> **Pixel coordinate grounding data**
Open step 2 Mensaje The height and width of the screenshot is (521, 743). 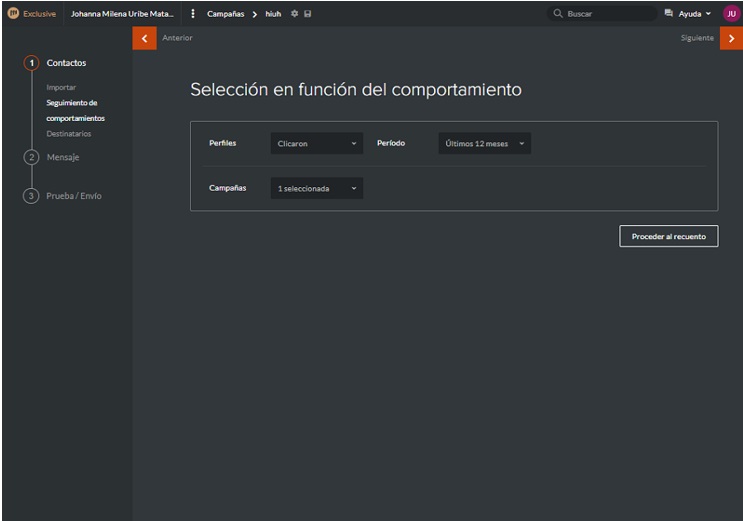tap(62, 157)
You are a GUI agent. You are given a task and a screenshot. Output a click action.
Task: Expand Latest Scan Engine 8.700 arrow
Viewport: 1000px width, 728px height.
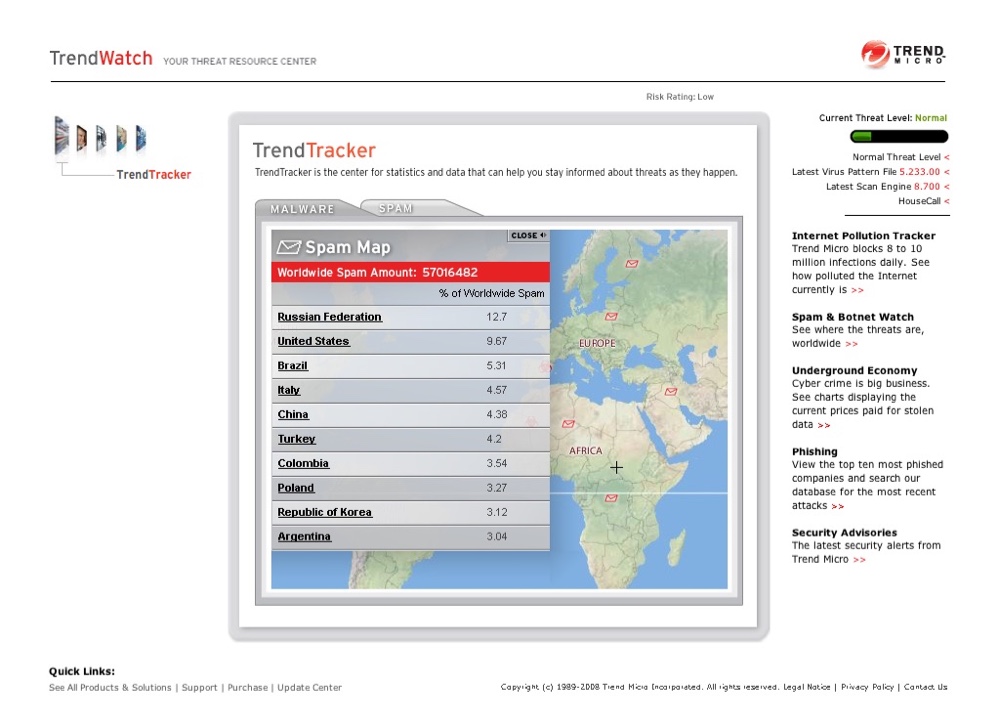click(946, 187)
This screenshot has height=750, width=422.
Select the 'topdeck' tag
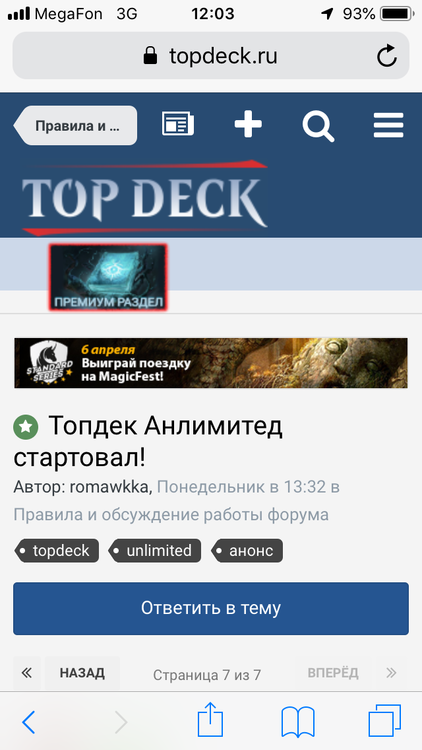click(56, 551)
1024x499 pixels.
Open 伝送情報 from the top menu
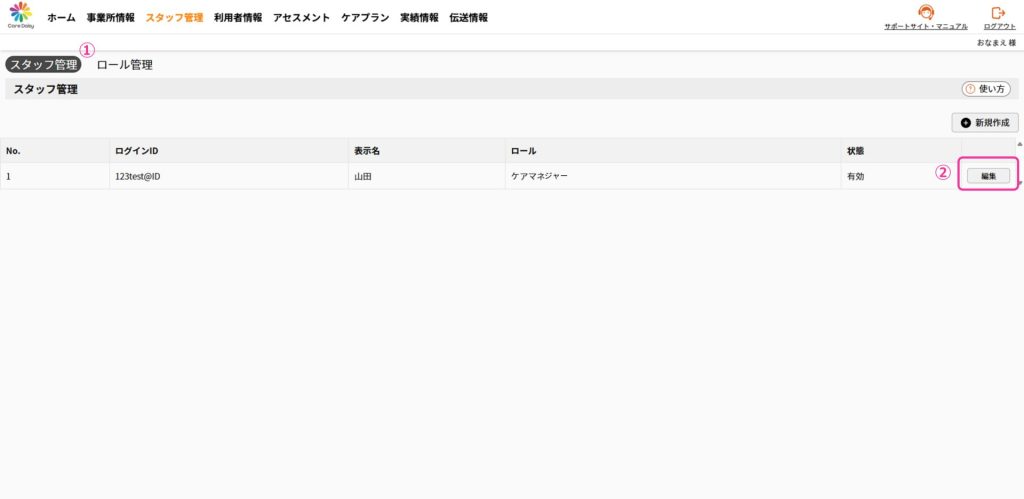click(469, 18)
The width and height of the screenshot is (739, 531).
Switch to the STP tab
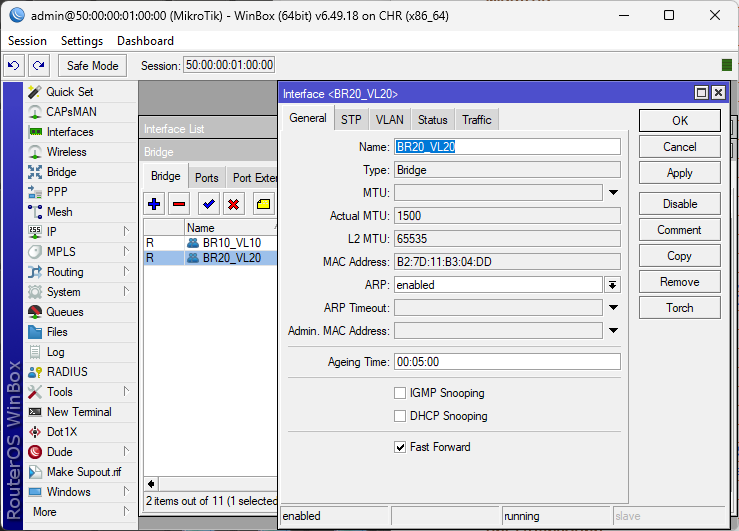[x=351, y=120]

--

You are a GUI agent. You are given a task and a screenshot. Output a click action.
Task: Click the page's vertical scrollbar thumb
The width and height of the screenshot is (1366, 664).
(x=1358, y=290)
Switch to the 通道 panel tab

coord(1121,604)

---

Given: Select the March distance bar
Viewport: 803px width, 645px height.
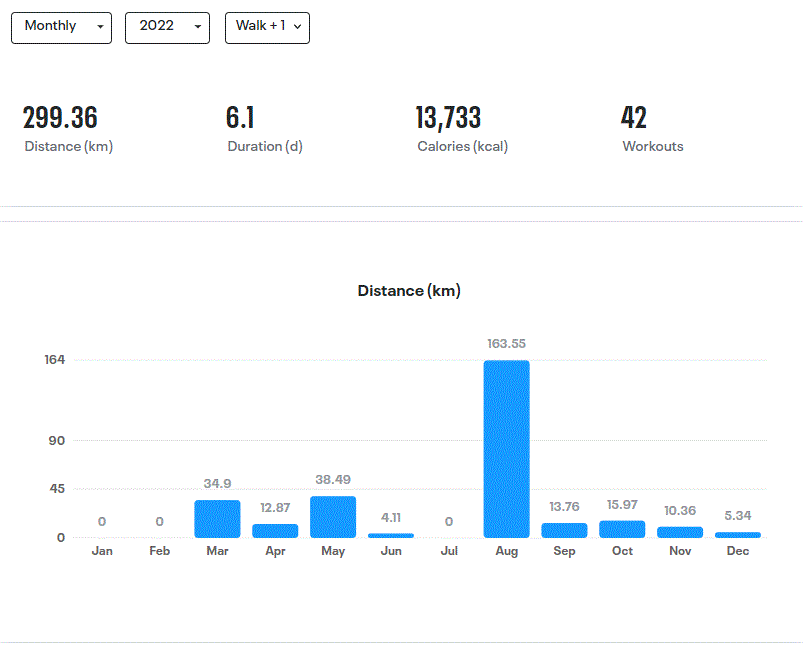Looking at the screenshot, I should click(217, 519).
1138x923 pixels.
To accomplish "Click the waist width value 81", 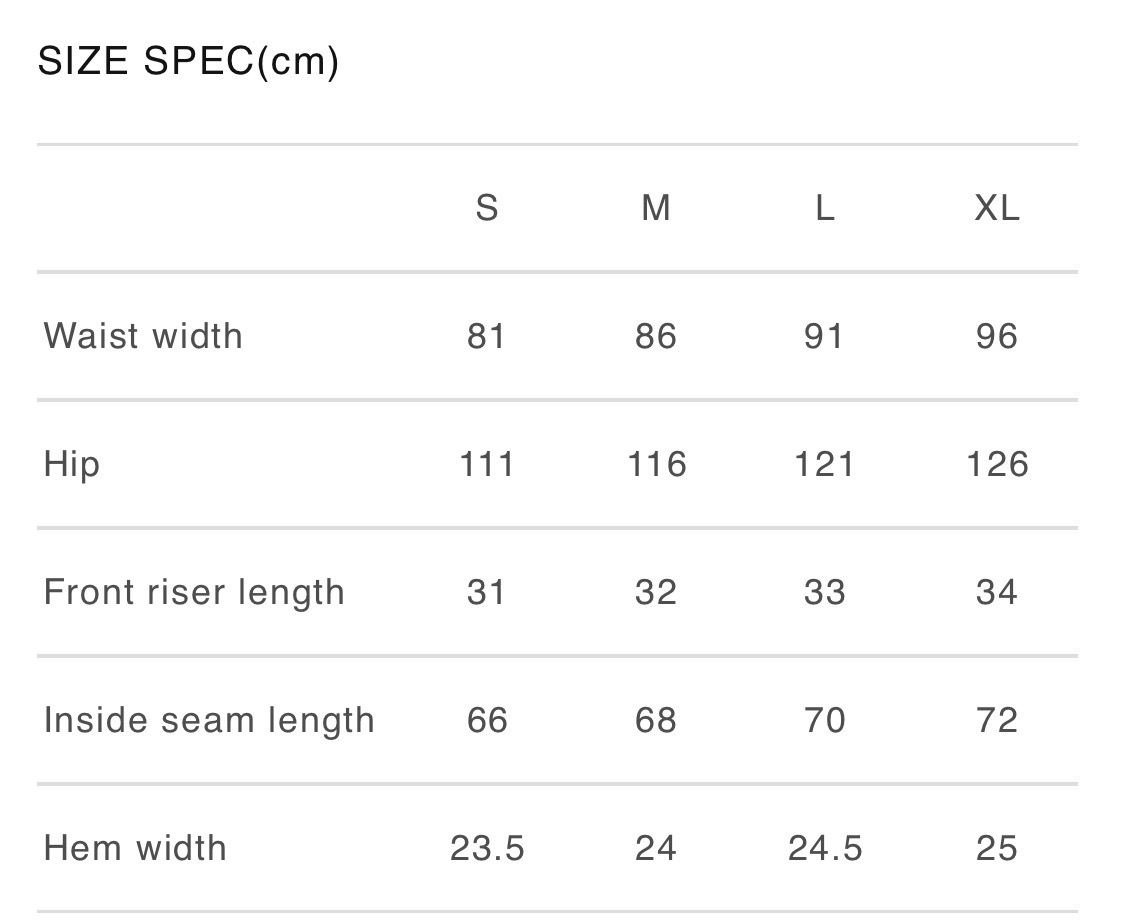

> **Aim of the exercise**
Starting with the line that has "1138x923 pixels." and going on through the line that has "the waist width", transcribe the records above exactly, but skip the pictures.

> **Written response**
1138x923 pixels.
To accomplish "Click the waist width value 81", 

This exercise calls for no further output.